Interpretation: Re(λ)=−2 < 0 so amplitude decays; imaginary part ≠ 0 gives rotation → spiral sink (trajectories spiral into origin).
How to sketch: draw a few inward spirals with arrows showing rotation direction (determine orientation by plugging a test point into RHS and seeing sign of derivative).
🌐 EE focus
- Investigate bifurcation: vary a parameter in A (for example entry a or d) and show how eigenvalues cross Re(λ)=0 — document when stability changes.
- Compare linearisation to nonlinear system: compute Jacobian at equilibrium and compare numeric trajectories of full nonlinear model and linear approximation.
- Perform sensitivity analysis: how do small changes in A affect eigenvalues and hence qualitative behaviour? Include error quantification and reproducible code (GDC/GeoGebra/Matlab).
- Discuss limitations: measurement noise, modeling assumptions, and implications for interpreting stability in real systems.
📐 IA spotlight
- Collect experimental two-variable time-series data (e.g., predator & prey counts). Fit a linear model locally and compute Jacobian matrices at equilibrium points to produce phase portraits.
- Use numerical integration from multiple initial conditions (spread in grid) to build empirical phase portraits; compare to analytic linear predictions.
- Quantify error: compare trajectories using RMS difference between numeric integration of nonlinear model and its linearised version over short/long times.
- Document method clearly: data collection, preprocessing, software & parameter choices. Discuss sources of uncertainty and ethical/data privacy considerations if using live data.

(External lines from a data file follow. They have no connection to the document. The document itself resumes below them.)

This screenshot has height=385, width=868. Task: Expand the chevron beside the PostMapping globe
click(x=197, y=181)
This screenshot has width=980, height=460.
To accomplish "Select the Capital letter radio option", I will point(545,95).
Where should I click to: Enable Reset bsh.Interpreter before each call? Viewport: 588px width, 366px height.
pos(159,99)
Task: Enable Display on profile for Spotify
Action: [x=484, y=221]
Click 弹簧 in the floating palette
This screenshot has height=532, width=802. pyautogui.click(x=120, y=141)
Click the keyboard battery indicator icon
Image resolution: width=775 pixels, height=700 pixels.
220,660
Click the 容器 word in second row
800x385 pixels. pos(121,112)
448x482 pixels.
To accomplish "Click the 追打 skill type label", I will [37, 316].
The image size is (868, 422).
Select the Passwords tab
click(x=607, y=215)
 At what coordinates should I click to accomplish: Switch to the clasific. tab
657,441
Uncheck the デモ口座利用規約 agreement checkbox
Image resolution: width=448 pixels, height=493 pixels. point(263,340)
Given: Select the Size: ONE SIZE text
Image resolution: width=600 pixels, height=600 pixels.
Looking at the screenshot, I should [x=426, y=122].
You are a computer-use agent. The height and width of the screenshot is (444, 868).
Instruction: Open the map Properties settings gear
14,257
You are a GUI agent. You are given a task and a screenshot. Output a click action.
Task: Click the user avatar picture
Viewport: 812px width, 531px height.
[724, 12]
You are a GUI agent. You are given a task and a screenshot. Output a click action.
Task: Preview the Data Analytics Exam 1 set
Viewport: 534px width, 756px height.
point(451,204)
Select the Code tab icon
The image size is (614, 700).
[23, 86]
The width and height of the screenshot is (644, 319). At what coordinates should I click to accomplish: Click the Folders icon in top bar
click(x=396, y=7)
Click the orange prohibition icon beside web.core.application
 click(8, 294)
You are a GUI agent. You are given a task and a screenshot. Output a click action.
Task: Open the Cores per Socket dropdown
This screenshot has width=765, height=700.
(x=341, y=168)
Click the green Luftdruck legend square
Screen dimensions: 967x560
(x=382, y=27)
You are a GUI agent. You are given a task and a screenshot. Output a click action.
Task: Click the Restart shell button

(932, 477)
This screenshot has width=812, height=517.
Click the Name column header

📌 Final checklist (what examiners expect)
- Matrix A clearly written, characteristic polynomial shown, eigenvalues computed with exact/simplified form and decimals if helpful.
- Classification explicitly justified by sign/real-part of eigenvalues.
- Eigenvectors labelled (when used) and sketches show principal directions and arrowed trajectories.
- If using numerical tools, state which tool and the settings (time span, step size) and use them to confirm your classification.